Mental health providers across the country were faced with convictions and fraud investigations last week, leading to some contentious litigation with state enforcement officials.
In Pennsylvania, a messy legal battle has unfolded between Lehigh Valley Community Mental Health Centers Inc. and the state, according to The Morning Call. The Community Mental Health Centers is suing the state for withholding payments after prosecutors alleged the mental health chain improperly billed for psychiatric services to the tune of $75 million. The suit also names Magellan Behavioral Health of Pennsylvania Inc., which terminated its contract with the Community Mental Health Centers following fraud allegations. The owners of the chain claim Magellan's actions created unnecessary hardship for patients based on unsubstantiated fraud allegations.
Earlier this year, New Mexico came under fire for pulling Medicaid funding on 15 mental health providers in the state following allegations of improper billing. Months later the state Senate passed a bill preventing the state from prematurely cutting of Medicaid funding for providers.
Elsewhere in Pennsylvania, a psychiatrist practicing in Reading pleaded guilty to Medicaid fraud and writing prescriptions while his medical license was suspended, according to the Reading Eagle. During his 32-day suspension, Jopinda R. Harika, M.D., saw 565 patients and wrote 450 prescriptions.
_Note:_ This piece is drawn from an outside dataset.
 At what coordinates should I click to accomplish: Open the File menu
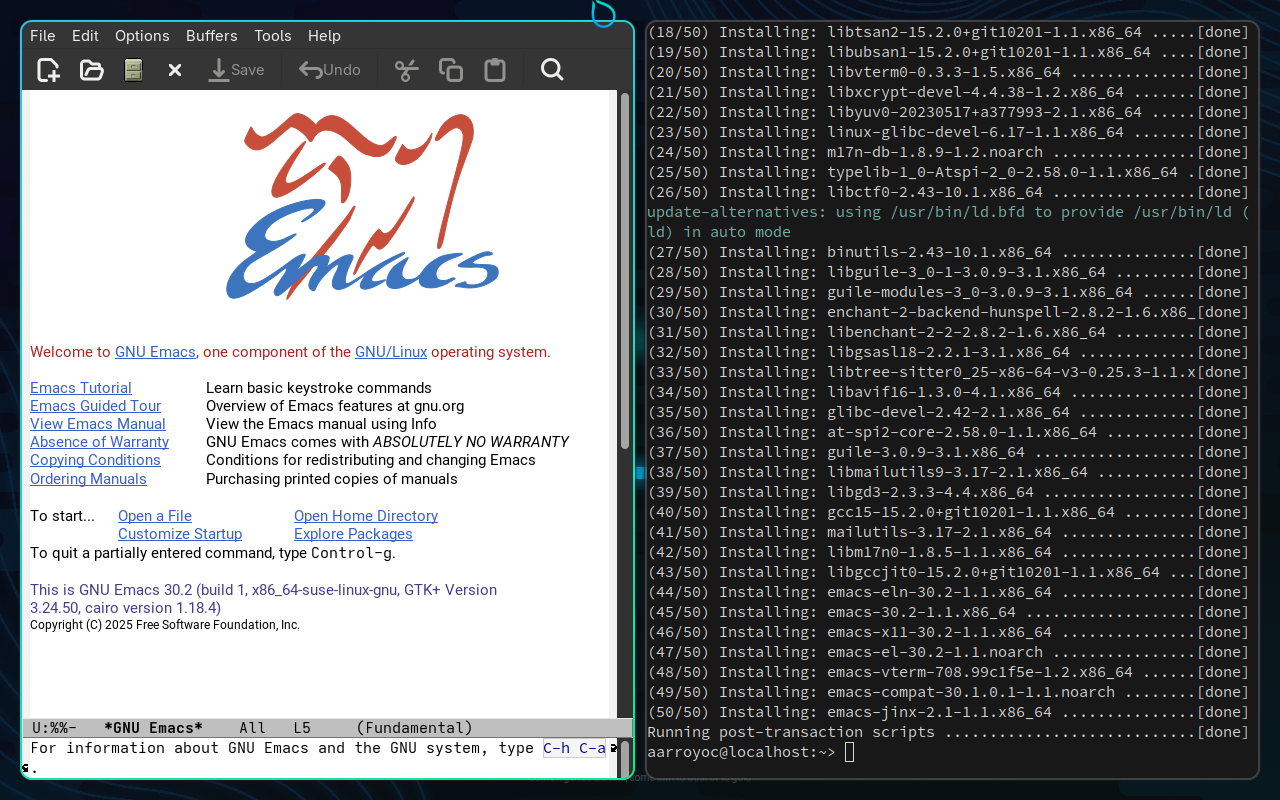click(43, 36)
Meanwhile, in Houston, Texas, a psychiatrist tied to Riverside General Hospital's $158 million Medicare fraud scheme was convicted for her role in submitting fraudulent claims for partial hospitalization program services, according to a Department of Justice (DOJ) announcement. Prosecutors showed that Sharon Iglehart personally billed for psychotherapy treatments that she never provided, and then falsified patient records.
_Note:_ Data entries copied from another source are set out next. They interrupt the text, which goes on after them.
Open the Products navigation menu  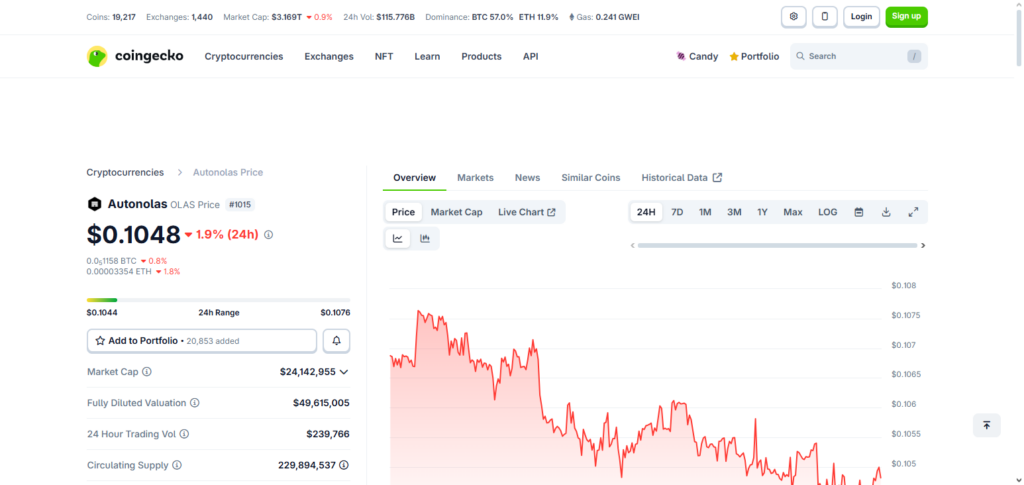481,57
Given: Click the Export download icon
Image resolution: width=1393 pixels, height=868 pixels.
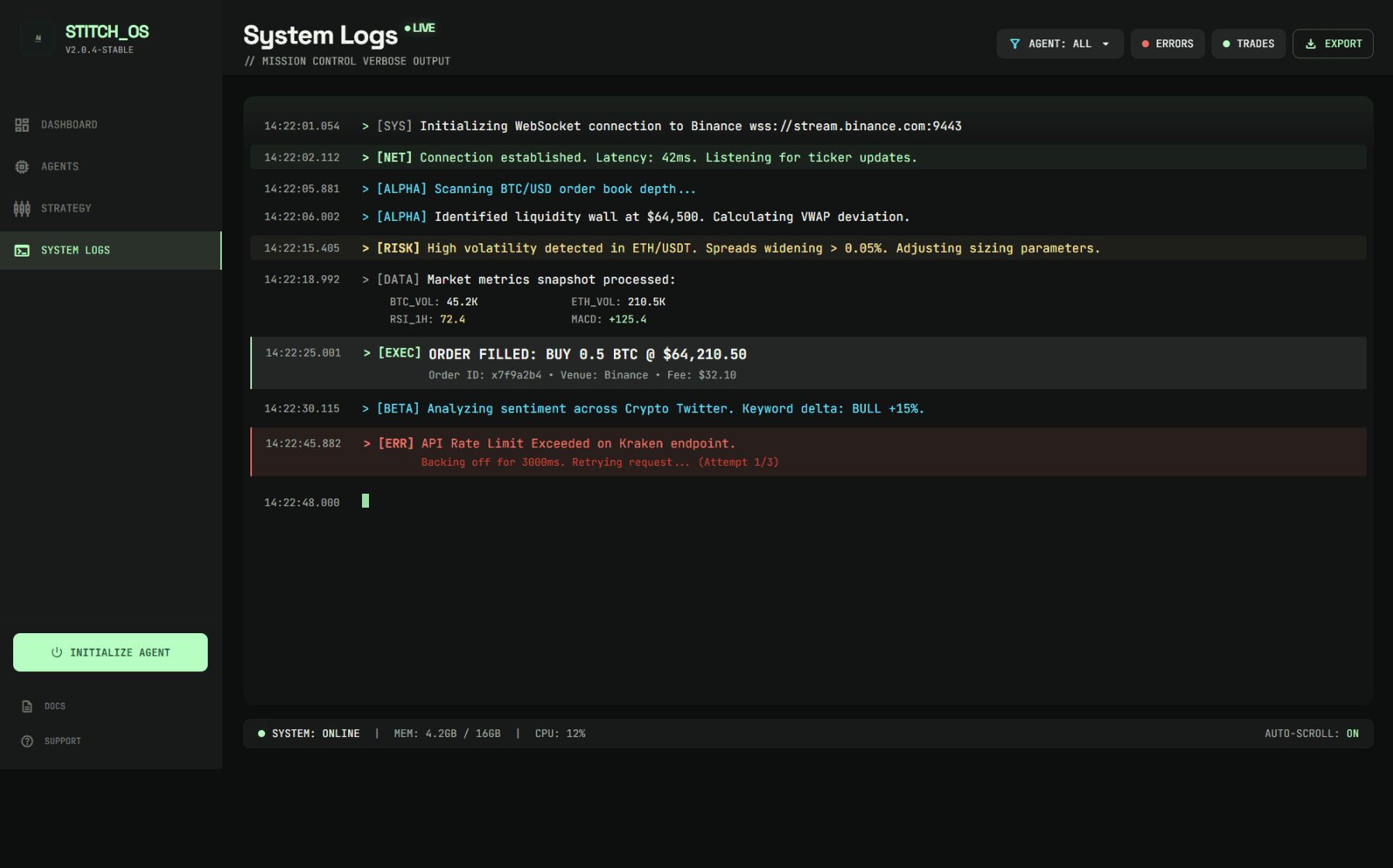Looking at the screenshot, I should point(1311,43).
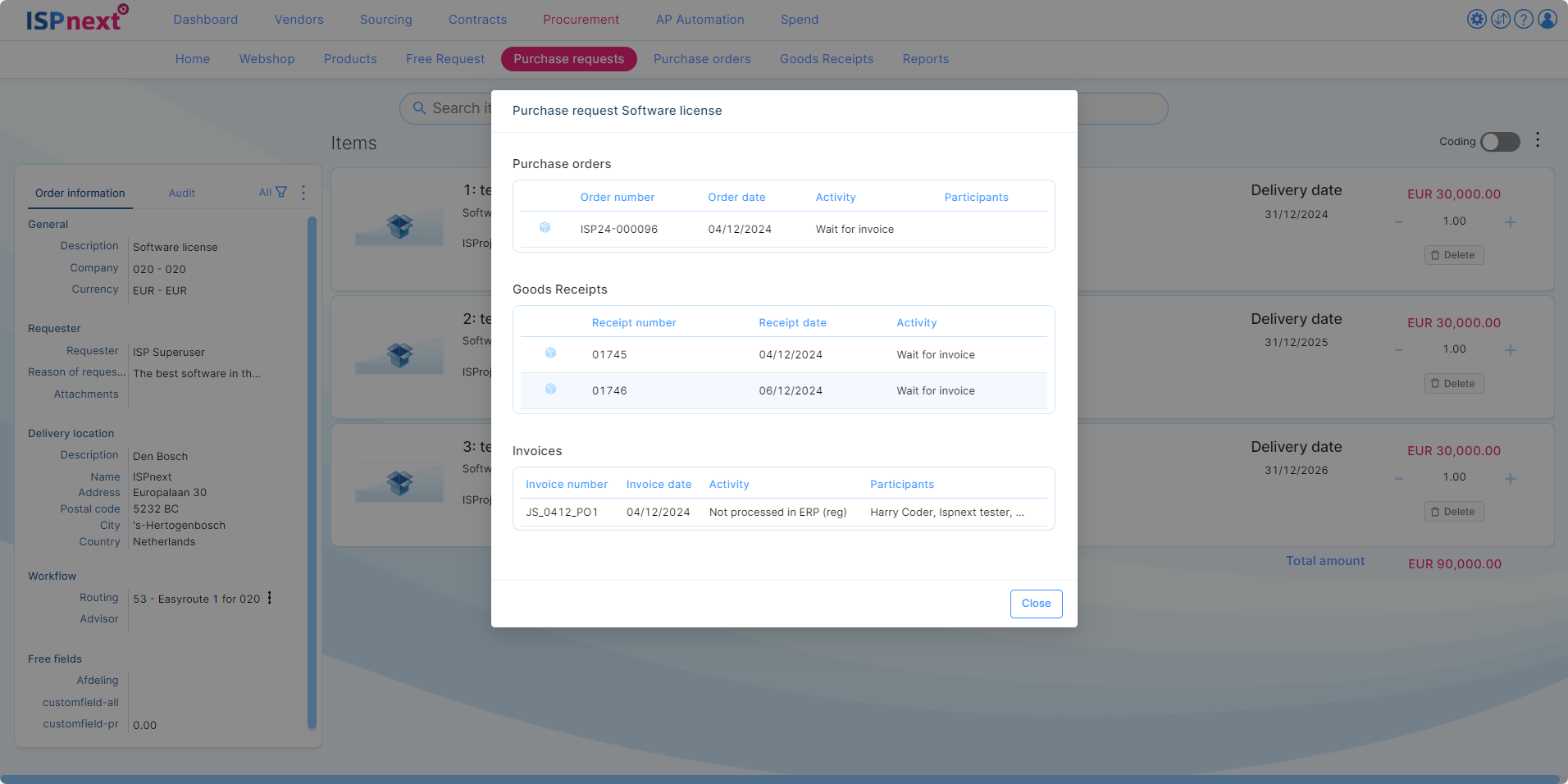Switch to the Audit tab
The width and height of the screenshot is (1568, 784).
181,194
Iglehart joins 12 others that have been convicted for their role in the scheme, including three hospital executives who were sentenced earlier this summer to 115 years collectively.
Finally in Vermont, Brattleboro Retreat, one of the state's largest mental health and addiction recovery providers, is facing a criminal fraud investigation by the state attorney general's office, according to the Associated Press. The probe follows a whistleblower complaint that the hospital, which received $65 million from Medicaid last year, would change overcharges on patient accounts to zero. Attorney General William Sorrell told the AP the investigation "is not narrow in scope."